Task details> Copy each line below that includes "computer".

*** Opening of Material provided ***

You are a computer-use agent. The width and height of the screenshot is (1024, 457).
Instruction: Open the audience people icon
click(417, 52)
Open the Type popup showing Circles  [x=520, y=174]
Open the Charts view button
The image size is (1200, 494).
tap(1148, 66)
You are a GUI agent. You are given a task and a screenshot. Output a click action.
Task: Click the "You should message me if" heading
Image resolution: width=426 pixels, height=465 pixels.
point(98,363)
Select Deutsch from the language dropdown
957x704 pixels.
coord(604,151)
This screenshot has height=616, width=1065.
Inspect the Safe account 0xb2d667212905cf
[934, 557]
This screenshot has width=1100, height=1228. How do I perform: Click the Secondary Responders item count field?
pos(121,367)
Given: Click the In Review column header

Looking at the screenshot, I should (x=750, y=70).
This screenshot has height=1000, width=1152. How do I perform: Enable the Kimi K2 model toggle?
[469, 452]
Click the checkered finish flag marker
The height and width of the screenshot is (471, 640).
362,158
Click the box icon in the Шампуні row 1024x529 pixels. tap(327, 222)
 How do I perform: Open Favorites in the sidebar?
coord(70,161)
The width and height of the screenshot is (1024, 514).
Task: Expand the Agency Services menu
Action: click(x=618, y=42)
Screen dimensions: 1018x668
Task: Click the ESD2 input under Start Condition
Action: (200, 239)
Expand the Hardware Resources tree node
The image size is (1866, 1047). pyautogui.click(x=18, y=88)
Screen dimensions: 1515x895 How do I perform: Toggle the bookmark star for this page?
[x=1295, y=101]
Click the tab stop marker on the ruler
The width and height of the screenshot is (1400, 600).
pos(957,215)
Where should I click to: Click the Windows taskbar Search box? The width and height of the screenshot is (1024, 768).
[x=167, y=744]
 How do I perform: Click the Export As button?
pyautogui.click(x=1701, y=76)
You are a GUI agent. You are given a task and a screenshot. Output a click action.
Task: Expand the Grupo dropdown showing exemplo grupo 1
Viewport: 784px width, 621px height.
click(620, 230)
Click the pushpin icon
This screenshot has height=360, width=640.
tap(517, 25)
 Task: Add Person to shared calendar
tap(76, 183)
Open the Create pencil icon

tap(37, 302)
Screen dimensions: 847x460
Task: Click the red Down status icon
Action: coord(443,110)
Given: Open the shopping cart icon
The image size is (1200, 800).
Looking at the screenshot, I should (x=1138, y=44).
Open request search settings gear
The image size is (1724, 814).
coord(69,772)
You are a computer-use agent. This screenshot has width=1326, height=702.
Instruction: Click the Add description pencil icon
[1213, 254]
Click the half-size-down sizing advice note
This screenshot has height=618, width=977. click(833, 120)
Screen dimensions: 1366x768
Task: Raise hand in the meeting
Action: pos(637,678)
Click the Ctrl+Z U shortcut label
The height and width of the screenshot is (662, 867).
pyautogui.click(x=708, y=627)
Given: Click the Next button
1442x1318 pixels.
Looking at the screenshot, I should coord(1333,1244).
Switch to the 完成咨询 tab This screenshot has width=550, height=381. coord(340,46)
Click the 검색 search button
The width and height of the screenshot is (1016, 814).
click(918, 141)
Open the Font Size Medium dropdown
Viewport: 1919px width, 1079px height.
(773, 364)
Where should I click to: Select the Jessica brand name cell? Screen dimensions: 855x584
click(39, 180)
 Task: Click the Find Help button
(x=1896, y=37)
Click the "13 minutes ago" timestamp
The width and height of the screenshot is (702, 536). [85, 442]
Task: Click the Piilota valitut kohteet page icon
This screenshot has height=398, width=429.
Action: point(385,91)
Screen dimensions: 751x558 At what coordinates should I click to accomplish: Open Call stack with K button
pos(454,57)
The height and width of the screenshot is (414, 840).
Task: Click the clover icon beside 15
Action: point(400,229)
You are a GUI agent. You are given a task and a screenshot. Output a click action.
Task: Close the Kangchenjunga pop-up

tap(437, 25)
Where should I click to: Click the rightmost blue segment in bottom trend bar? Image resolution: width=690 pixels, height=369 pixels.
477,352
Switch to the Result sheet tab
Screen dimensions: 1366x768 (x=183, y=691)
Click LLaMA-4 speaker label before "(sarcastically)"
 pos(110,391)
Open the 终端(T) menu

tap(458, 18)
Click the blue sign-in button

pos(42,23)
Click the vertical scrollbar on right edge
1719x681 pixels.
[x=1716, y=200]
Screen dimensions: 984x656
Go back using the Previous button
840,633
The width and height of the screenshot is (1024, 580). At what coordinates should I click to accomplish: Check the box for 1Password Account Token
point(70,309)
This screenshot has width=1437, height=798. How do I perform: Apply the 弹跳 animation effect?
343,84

*** Close of Material provided ***

Task result>
You are a computer-use agent. The width and height of the screenshot is (1024, 457).
You are a computer-use agent. This screenshot has width=1326, height=702.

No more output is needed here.